=== Begin Enclosure ===
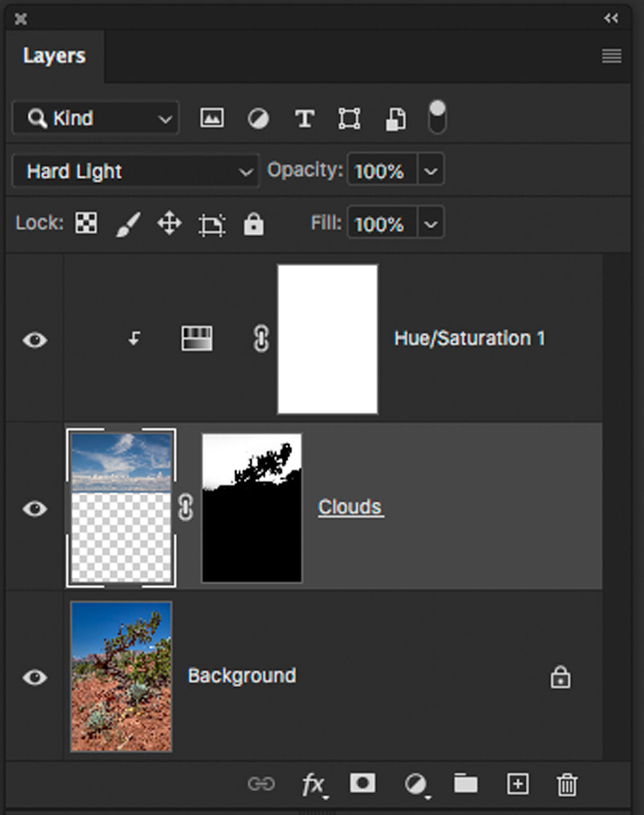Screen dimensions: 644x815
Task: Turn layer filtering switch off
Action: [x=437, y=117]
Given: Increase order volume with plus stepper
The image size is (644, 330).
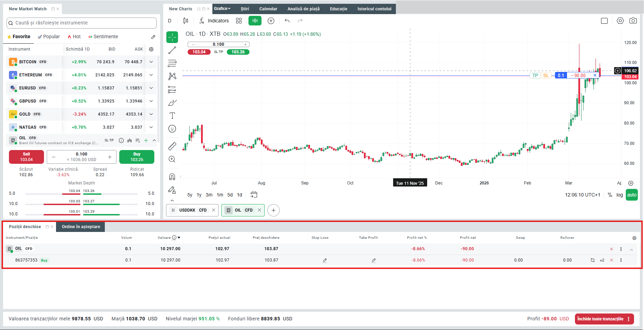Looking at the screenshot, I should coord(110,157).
=== End Enclosure ===
=== Begin Enclosure ===
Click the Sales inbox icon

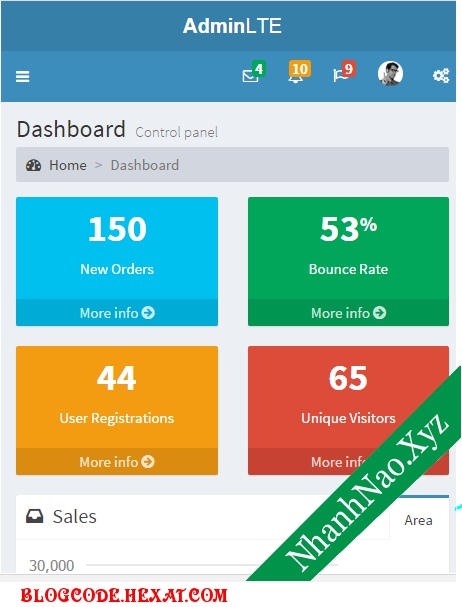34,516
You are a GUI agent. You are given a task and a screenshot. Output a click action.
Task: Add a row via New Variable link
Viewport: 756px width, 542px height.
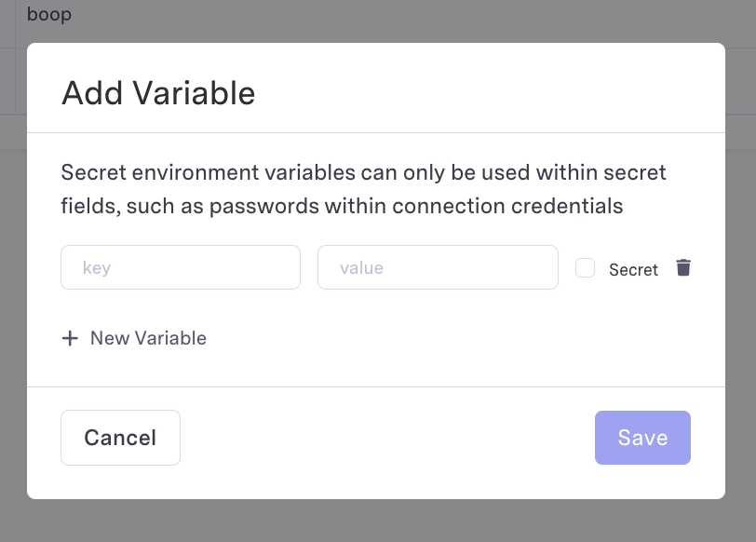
=== End Enclosure ===
=== Begin Enclosure ===
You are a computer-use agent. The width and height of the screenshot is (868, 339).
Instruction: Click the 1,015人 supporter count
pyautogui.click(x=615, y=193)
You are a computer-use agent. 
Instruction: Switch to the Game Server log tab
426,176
=== End Enclosure ===
[What to do] The records are given above. Copy each line in them that holds "width".

[Problem solution]
Viewport: 756px width, 542px height.
You are a computer-use agent. The width and height of the screenshot is (868, 339).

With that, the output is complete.